Sunday, May 28, 2017
I hope you have had a fulfilling week. I've certainly been checking things off my to do list. I've been making choices, and making my schedule for the next month. It is a good sign that I am starting to plan out my calendar, it feels to me that I am becoming more professional. It has been a long time coming, but I am finally seeing the investment in my skills and business start to pay off. Which brings me to this week's topic.
I teach classes in Tai Chi each week. It is helpful on several levels: one it is steady revenue as opposed to my flexible earnings from clients and sales, two it forces me to practice regularly so that I can be an effective demonstrator for my students, and three it gets me out of the house to interact with the larger public. My life can be quite insular, I'm not an extrovert so I don't go out much. Like most of us I live in a bubble, but mine happens to be a bit out of the mainstream. Occasionally something pops through bursting my paradigm isolation. This week it came in the form of an old woman who wanted to set me straight.
I never did catch her name so let's call her Florence. Well I was enlisted as IT help with one of the other senior's phone and Florence and I got to talking about tech. Then she wanted to show me pictures of her granddaughter on her iPhone which was fine by me. She was studying in the medical field. Originally she had wanted to go into psych but Florence had apparently intervened since there was no money in that, but what she really wanted was for her to go into marketing. That's where all the cash was (because we don't need silly things like doctors). Well the conversation turned to me and my plans, well she had plenty to say on that. For those of you who don't know I hold degrees in art and psychology. She called it "Lala" stuff and reiterated that money is what makes the world go round and nobody should waste their life on art or service. She then inquired after my age, which was forward, but I told her and she was shocked. She proceeded to tell me she should have gotten to me when I was 19 or 20 to set me on the right path. Fortunately for me I had another appointment so I was able to extricate myself.
This interaction got me thinking. I have devoted my life to honing what gifts I have and acquiring the skills I use with my clients. It is quite true that if I had used that time in other areas that today I could be much better off financially. Still for those who think only money matters they never stop to ponder what they would buy without those who spend their lives creating. They don't think about all those who toil to bring them their savory dishes. If all of those people just went into marketing there would be nothing to market. There would also nobody to take care of the sick, invent new technologies, compose music, or produce the media to entertain the rest of us. When people only value money they just consume until there is nothing left. Money is a means to an end, an energy exchange, it is not the end. Right now we are seeing the follies of putting profits over people. Here in America most of us cannot afford healthcare. Around the world freshwater supplies are being polluted. The very air we breathe is being tainted because some people value money over protecting our home for ourselves and our descendants. The only reason money makes the world go round is because people have agreed that it does.

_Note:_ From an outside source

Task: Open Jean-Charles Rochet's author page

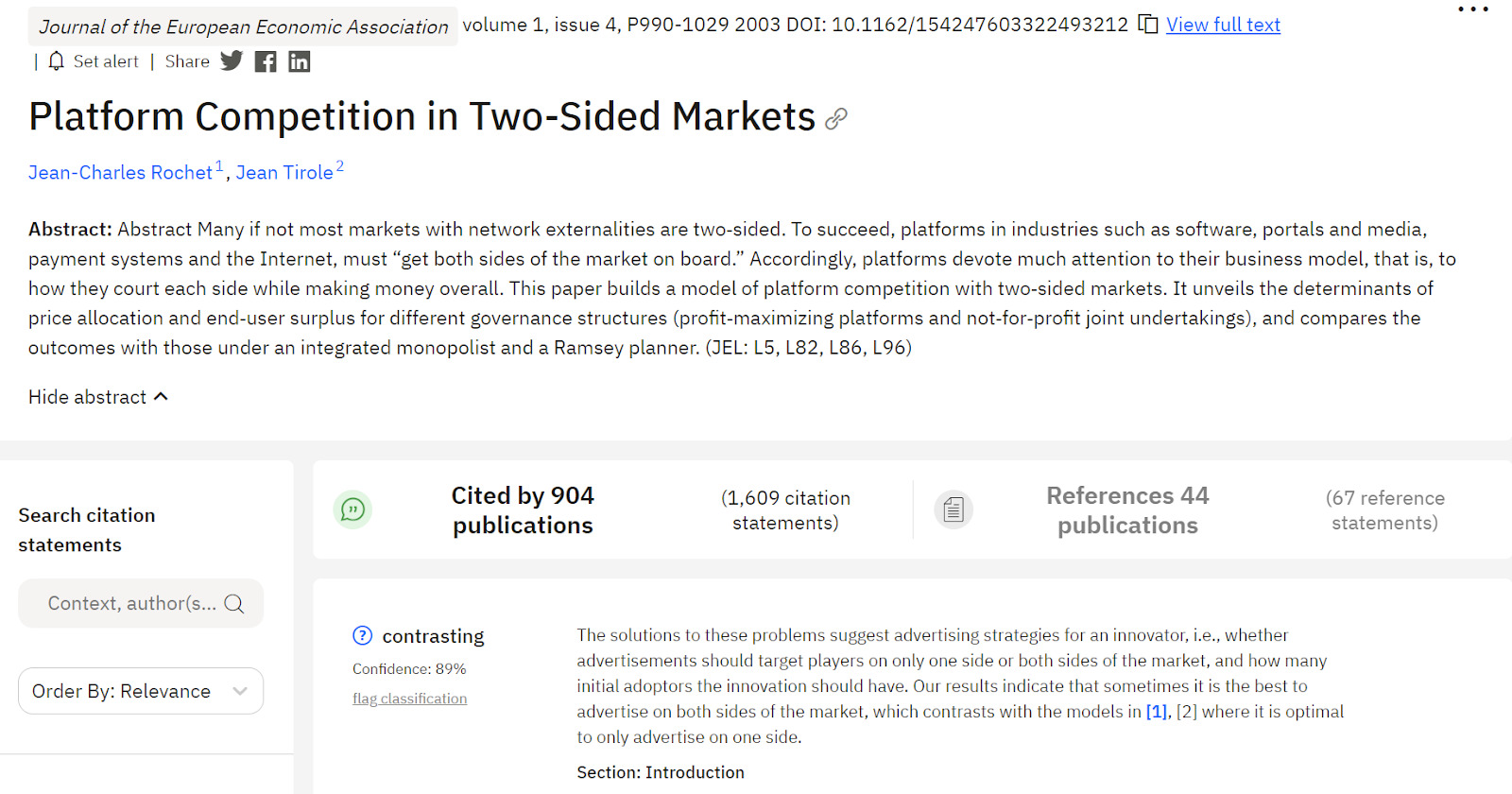Action: [121, 172]
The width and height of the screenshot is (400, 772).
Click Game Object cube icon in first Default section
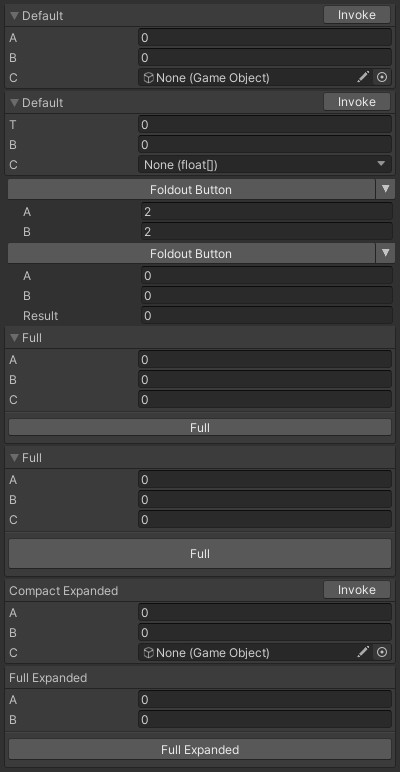point(148,77)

Those agreements may change, and indeed they must if we wish to have a sustainable way of life.
I really shouldn't have let it affect me, but this encounter was one in a series I've had over the course of my life. People have praised what I do, while simultaneously grumbling over the price. Don't get me wrong I love what I do, and I can't see myself doing anything else. It's what I'm good at, and I have a hard time putting my energy into anything that doesn't provide something of true worth to people. Selling plastic crap that people don't need would leave a huge hole in my soul. Still it sucks when people tell you that you're wasting your life. What sucks more is that it wouldn't affect me if some part of myself didn't agree with that. It can be difficult seeing myself struggle to meet my material needs while knowing that what I do is valuable. It can really lead to some serious self doubt. When I get into that downward spiral I have to remind myself that my needs are met in this moment, and that I have changed people's lives for the better through my work.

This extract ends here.